Written request » Rewrite the data as a Markdown table with columns n and Line, one row per line, beginning at the line that contains "Click the Undo arrow icon" and stopping after the line that contains "(x=259, y=21)". Skip blank lines and leave the pictures out.

★ ★ ★

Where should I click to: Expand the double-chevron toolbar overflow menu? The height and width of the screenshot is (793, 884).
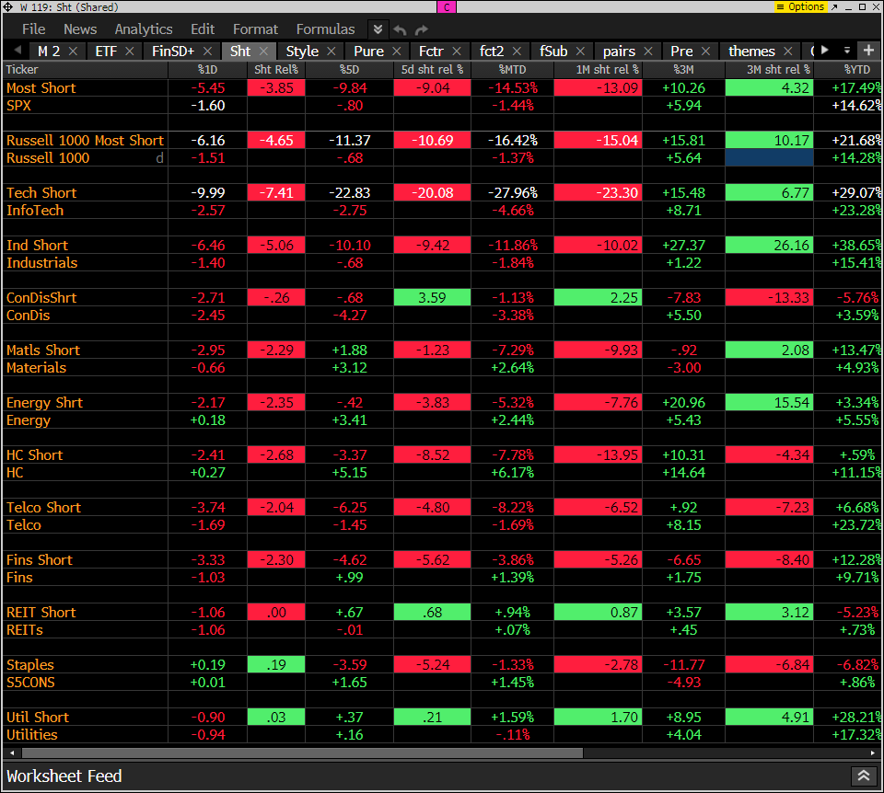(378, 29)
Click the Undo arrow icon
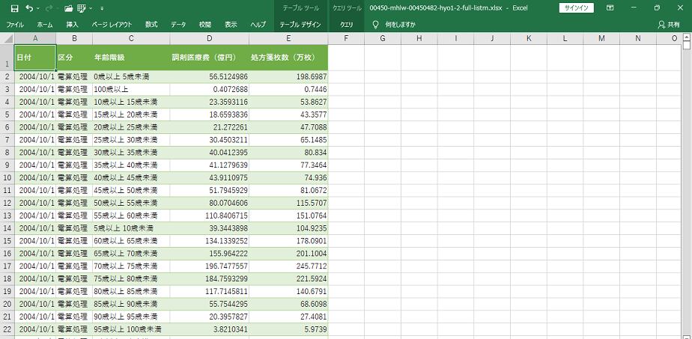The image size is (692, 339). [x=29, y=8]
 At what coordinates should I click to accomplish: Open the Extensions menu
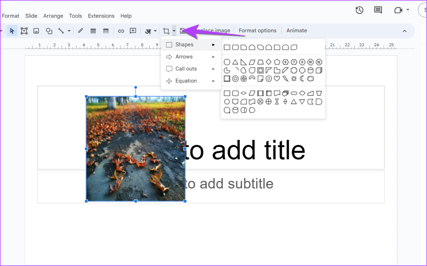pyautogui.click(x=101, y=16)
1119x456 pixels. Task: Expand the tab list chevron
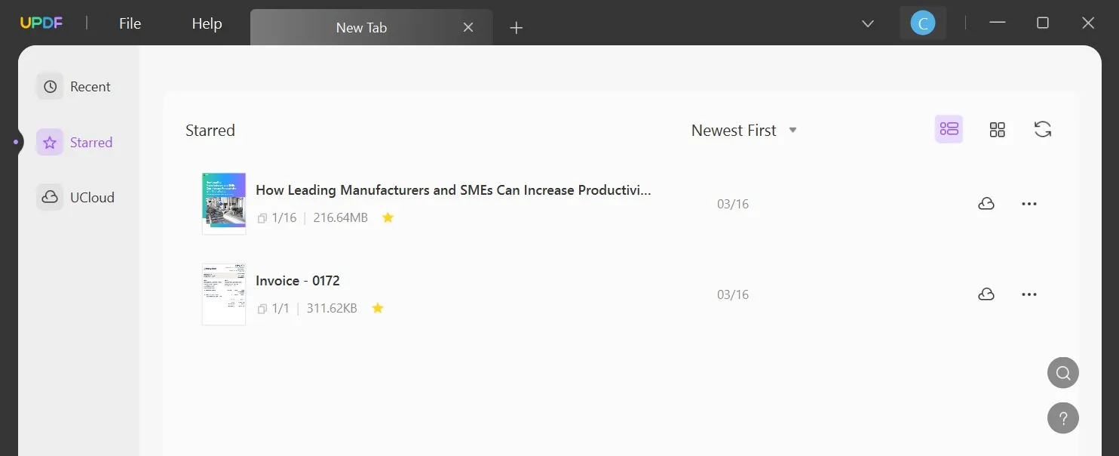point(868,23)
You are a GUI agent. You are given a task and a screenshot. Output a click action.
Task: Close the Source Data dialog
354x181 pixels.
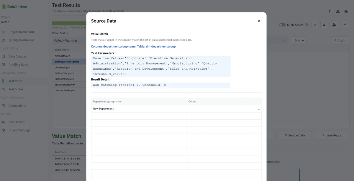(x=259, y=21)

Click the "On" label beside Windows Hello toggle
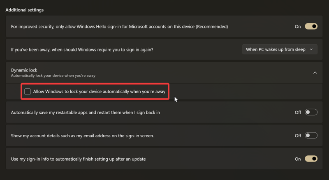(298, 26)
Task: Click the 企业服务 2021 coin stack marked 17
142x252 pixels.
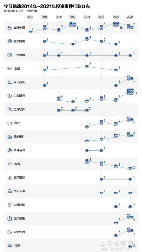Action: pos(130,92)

★ ★ ★

Written solution »
| n | Line |
|---|---|
| 1 | Click the Undo arrow icon |
| 2 | The image size is (692, 339). [x=29, y=8] |
| 3 |  At what coordinates should I click to accomplish: Open the Extensions menu |
| 4 | pyautogui.click(x=101, y=16) |
| 5 | 1119x456 pixels. Task: Expand the tab list chevron |
| 6 | point(868,23) |
| 7 | You are a GUI agent. You are given a task and a screenshot. Output a click action. |
| 8 | Task: Close the Source Data dialog |
| 9 | 354x181 pixels. |
| 10 | (x=259, y=21) |